I'm looking to extract (using Java's built in Regex at the moment) text after a range of suffixes. I'm using the lookbehind technique but the result I get always seems to be the longest result rather than the match of the first alternation group to match the prefix text.
That is,
(?<=Book name|Book).*
Given the text "Book name Story"
The match is always "name Story"
regardless of which way round the regex alternation is.
My question here is what is the best way to get just the "Story"
text without match any of the other text?
In practice I'm hoping to limit the right hand side too with a lookahead(just in case that's pertinent).

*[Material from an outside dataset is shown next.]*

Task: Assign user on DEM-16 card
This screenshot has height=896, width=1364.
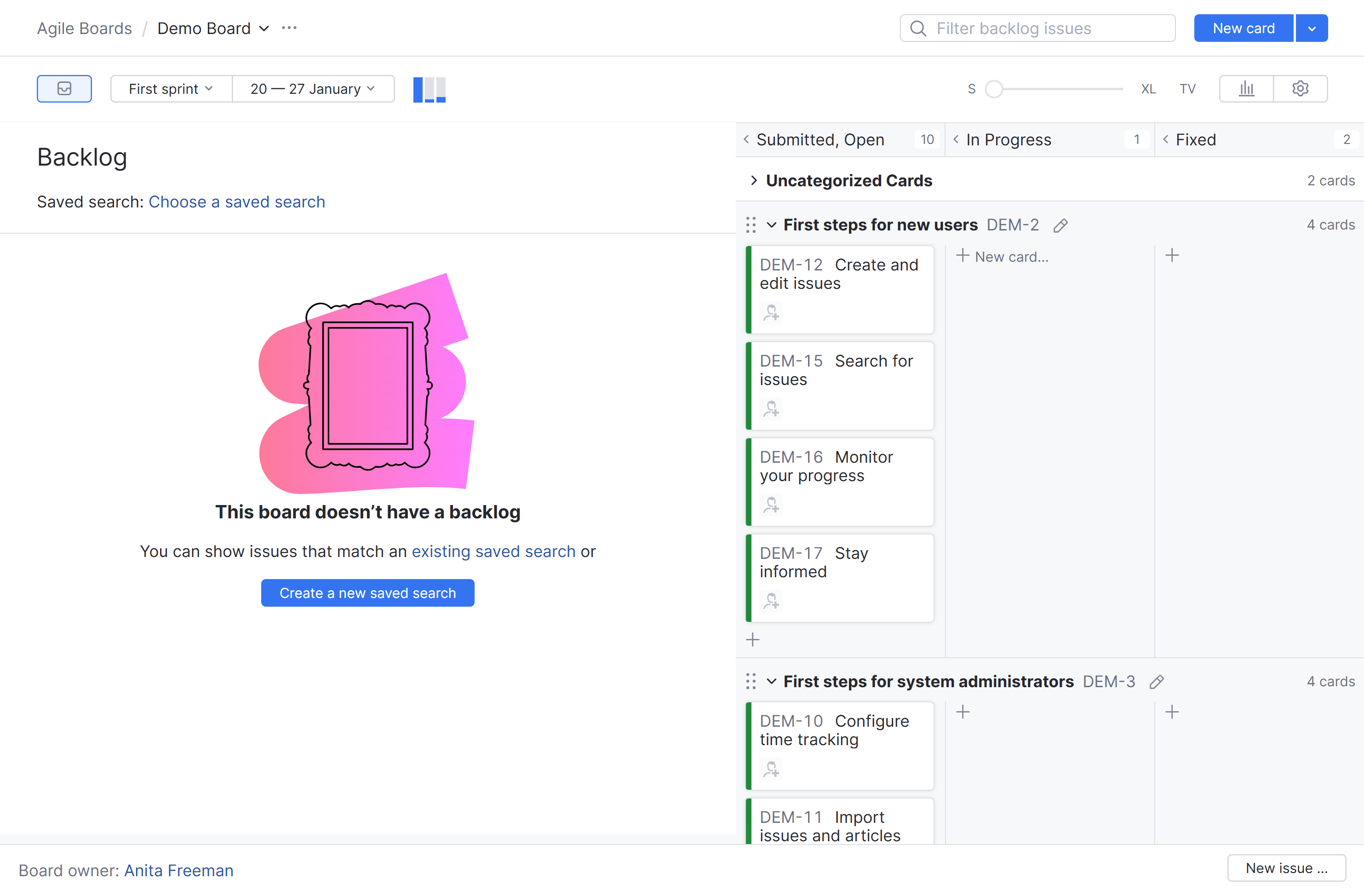Action: tap(771, 505)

You could use a lookahead here.
(?<=Book name |Book )\S+(?=$)
OR
(?<=Book name )\S+|(?<=Book )(?!name)\S+
Java regex would be,
"(?<=Book name |Book )\\S+(?=$)"
OR
"(?<=Book name )\\S+|(?<=Book )(?!name)\\S+"
Code:
String s = "Book name Story";
Pattern regex = Pattern.compile("(?<=Book name |Book )\\S+(?=$)");
Matcher regexMatcher = regex.matcher(s);
if (regexMatcher.find()) {
String ResultString = regexMatcher.group();
System.out.println(ResultString);
}//=> Story
Explanation:
(?<=Book name |Book )
Looknbehind sets the matching marker just after to the string Book name
or Book
.\S+
Matches one or more non-space characters.(?=$)
Lookahead asserts what following must be a line end.